2017-18 MANY VOICES FELLOWS
Stacey Rose, Saymoukda Duangphouxay Vongsay
The Many Voices Fellowship for early-career writers of color comes with a $18,000 award and $2,000 in play development funds. The fellows receive dedicated support from Many Voices Coordinator Christina Ham and introductions to theater leaders in the Twin Cities and Chicago. One fellow each year must be Minnesota-based, and both writers spend a year-long residency in Minnesota. Previous recipients include Sharif Abu-Hamdeh, Benjamin Benne, Marisa Carr, Cristina Castro, Janaki Ranpura, Harrison David Rivers, James Anthony Tyler and Josh Wilder. The Playwrights' Center's 2017-18 Many Voices Fellows are:
Stacey Rose, a theater artist from Elizabeth, New Jersey, who has presented work at The Fire This Time Festival, Rattlestick Playwrights Theater, and others. Rose earned an MFA in Dramatic Writing at NYU where she was honored with The Goldberg Prize for her play "The Danger."

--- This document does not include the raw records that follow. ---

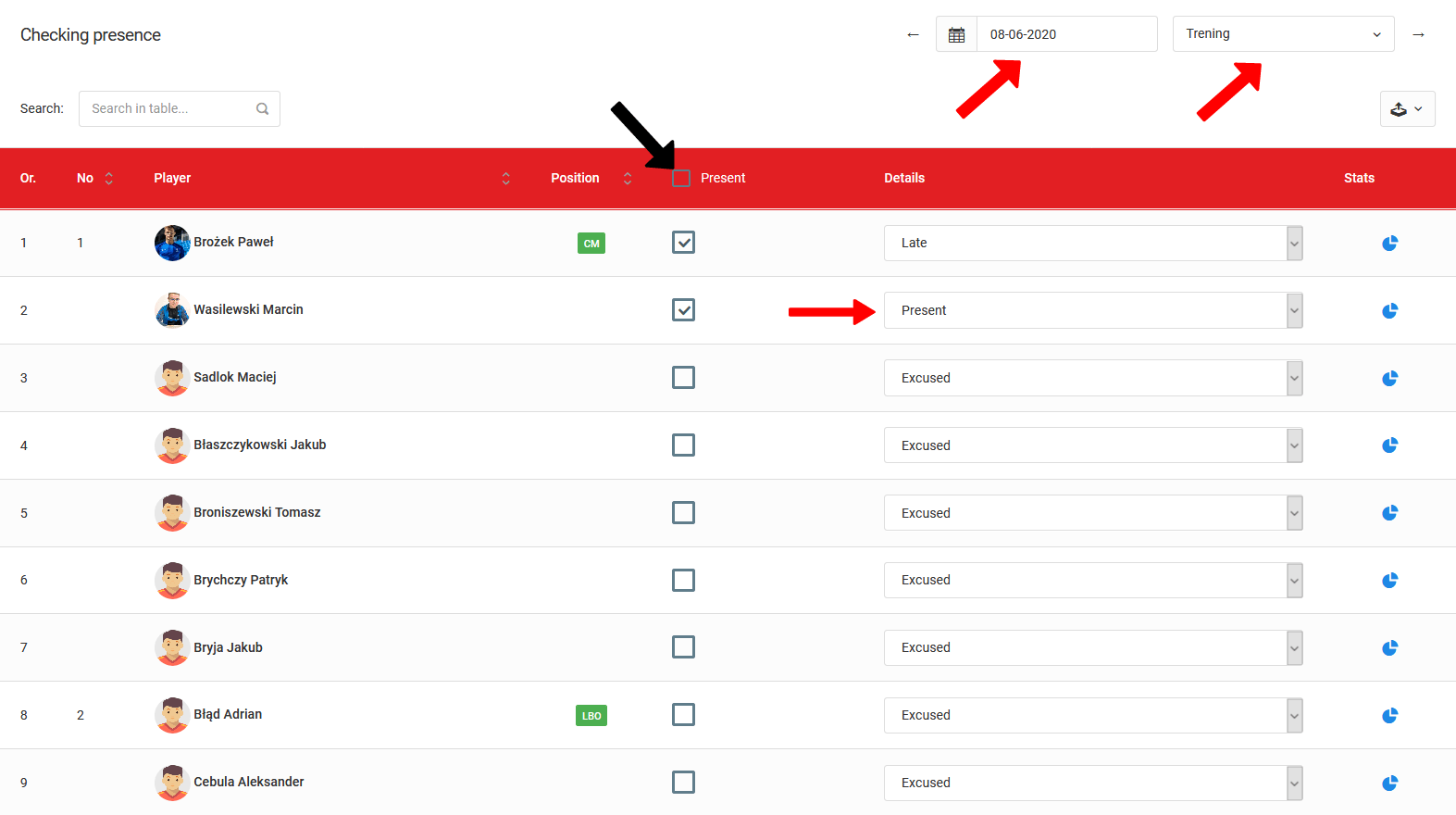Open stats chart for Cebula Aleksander

click(1389, 784)
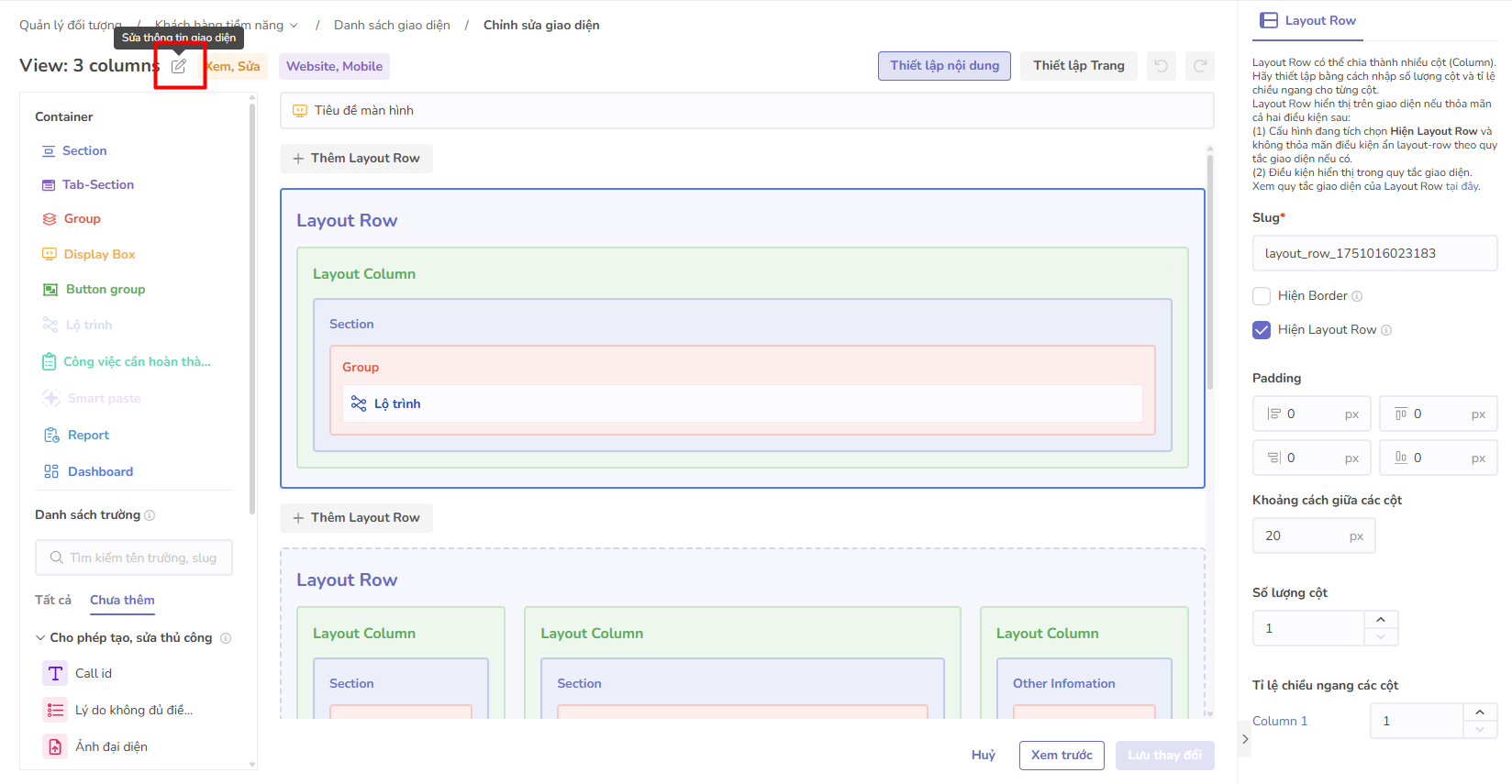This screenshot has width=1512, height=784.
Task: Collapse the Cho phép tạo, sửa thủ công group
Action: coord(40,637)
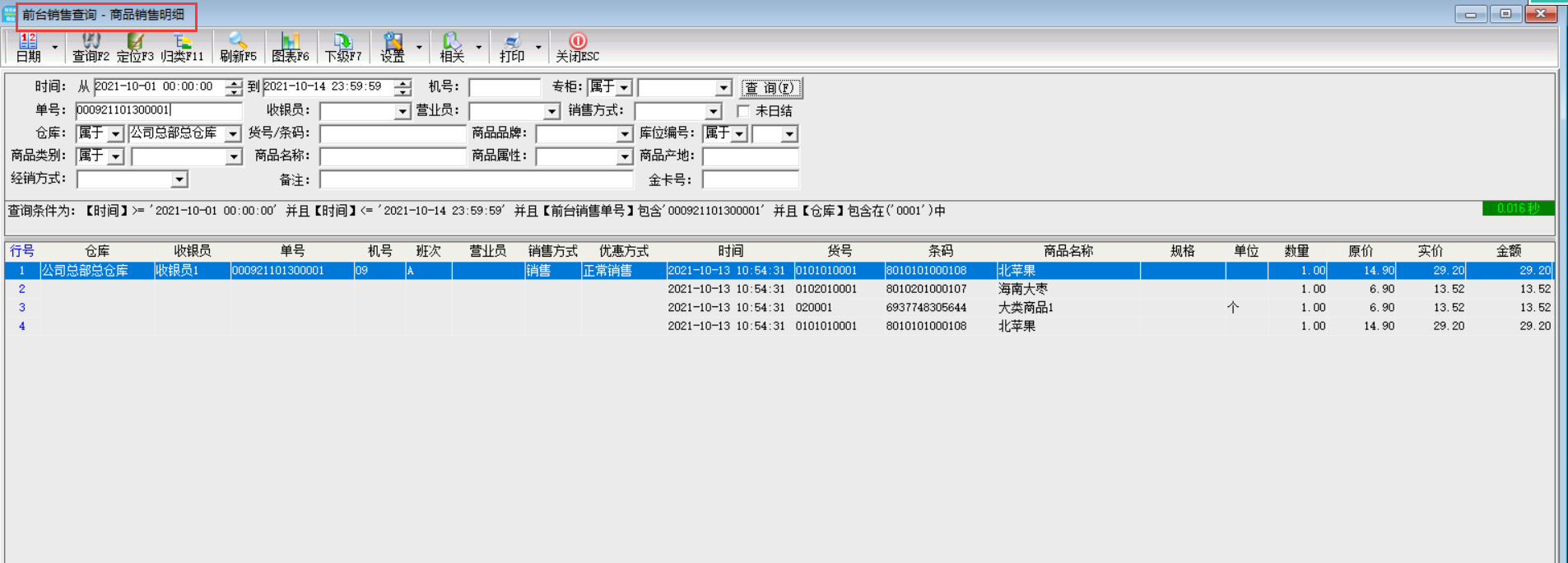Refresh results with 刷新F5 icon
The image size is (1568, 563).
(x=238, y=47)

Saymoukda Duangphouxay Vongsay, a Minnesota-based writer whose work is focused on creating tools and spaces for the amplification of refugee voices, and whose award-winning play "Kung Fu Zombies Vs. Cannibals" premiered with Mu Performing Arts in 2013.

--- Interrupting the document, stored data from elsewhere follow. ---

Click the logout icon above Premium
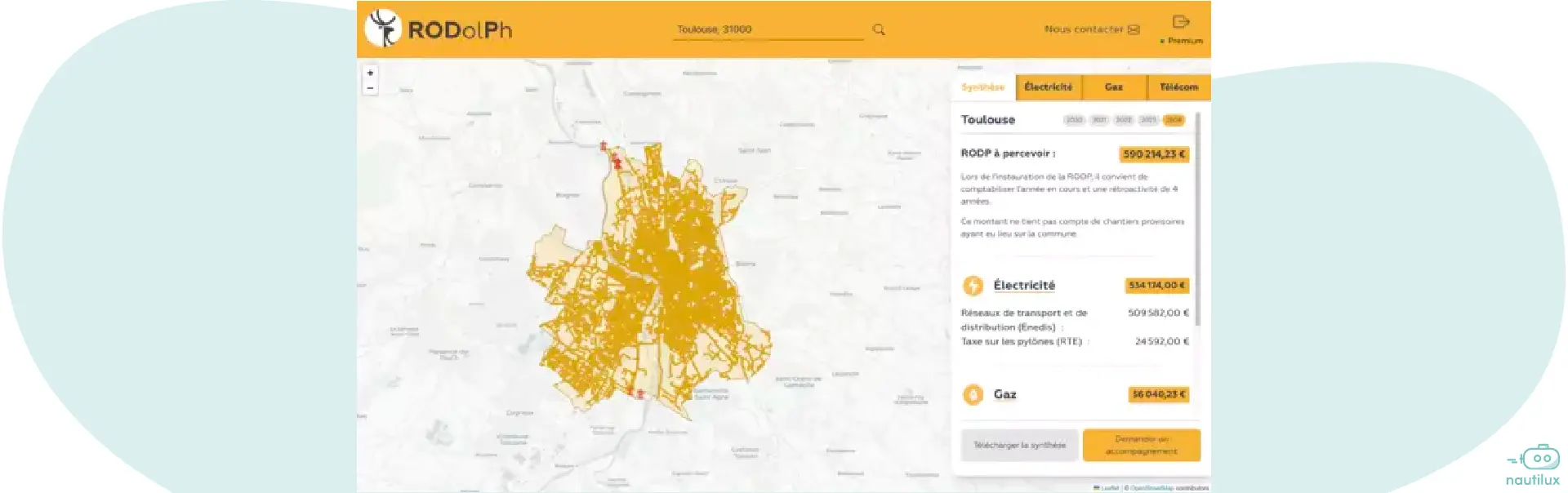 [x=1181, y=22]
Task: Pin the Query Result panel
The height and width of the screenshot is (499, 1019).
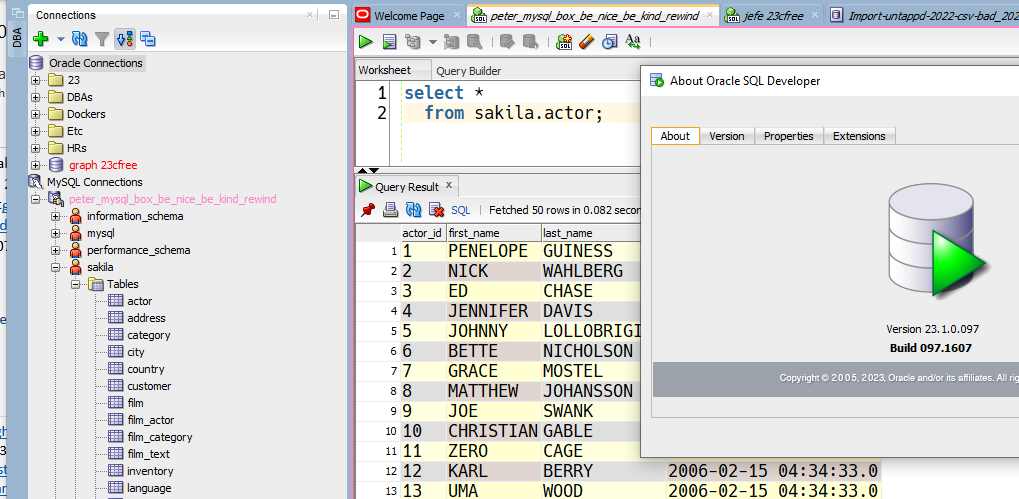Action: [367, 210]
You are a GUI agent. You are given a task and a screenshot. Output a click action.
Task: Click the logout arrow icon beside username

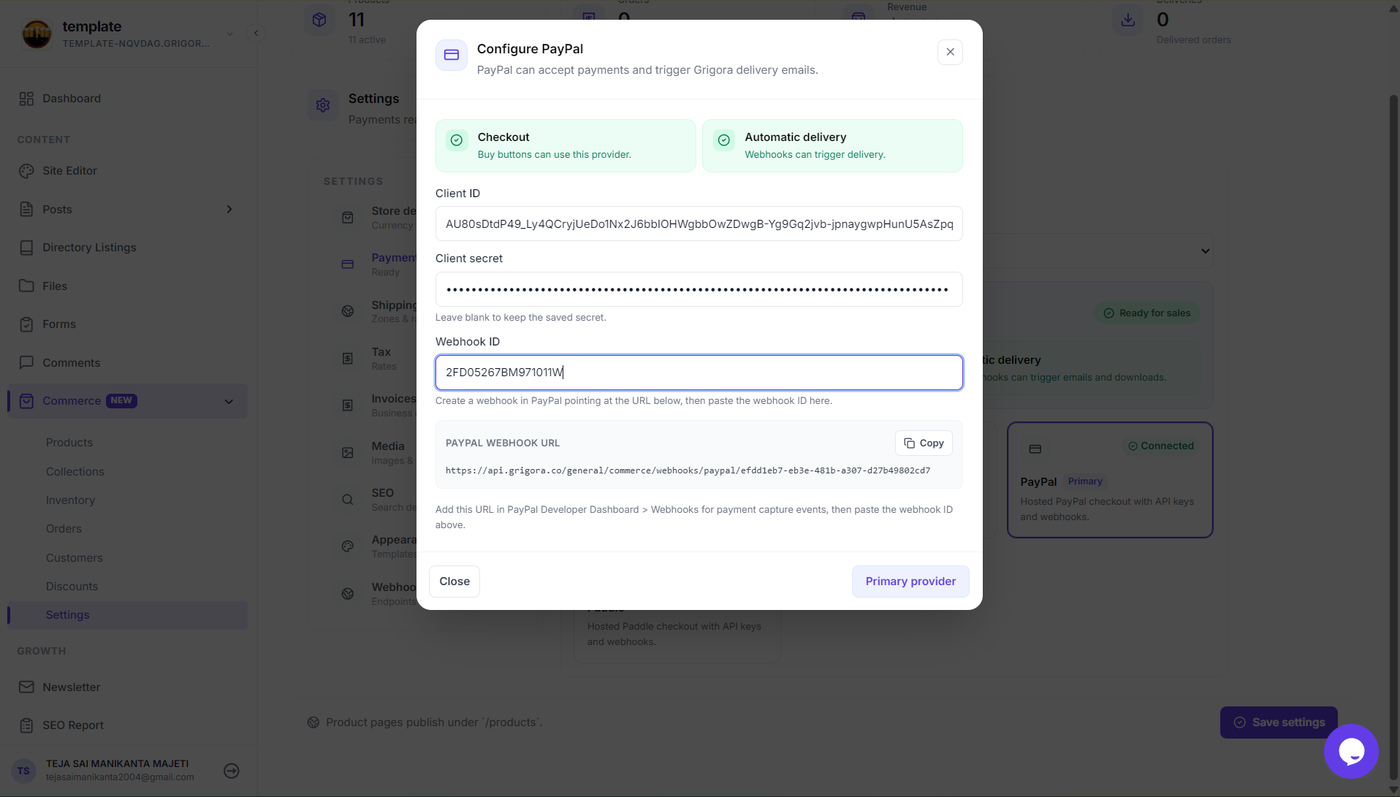tap(231, 771)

2017-18 MANY VOICES MENTEE
Julia Gay
The Many Voices Mentorship awards a Minnesota-based beginning playwright of color with individually-curated writing and play development services and a $2,000 stipend. The Playwrights' Center's 2017-18 Many Voices Mentee is Julia Gay, a writer, performer and dancer who was part of the Transatlantic Love Affair ensemble who devised "Promise Land" (Guthrie Theater, January 2017) and whose one-woman show "motherlanded" premiered in 2016 in Pangea World Theater's Emerging Artist Series.
Fellowships at the Playwrights' Center, made possible by the McKnight and Jerome foundations, provide more than $325,000 each year to support 13 to 14 fellows and mentees. In addition, the Center serves as an artistic home for 25 to 30 Core Writers on three-year terms. Fellows and Core Writers are selected by independent panels. The 2017-18 McKnight Fellows in Playwriting, McKnight National Residency and Commission recipient, McKnight Theater Artist Fellows and new Core Writers will be announced at a later date.
The Playwrights' Center also supports close to 2,000 member playwrights around the world and runs a robust series of partnership programs building relationships between playwrights and producing theaters.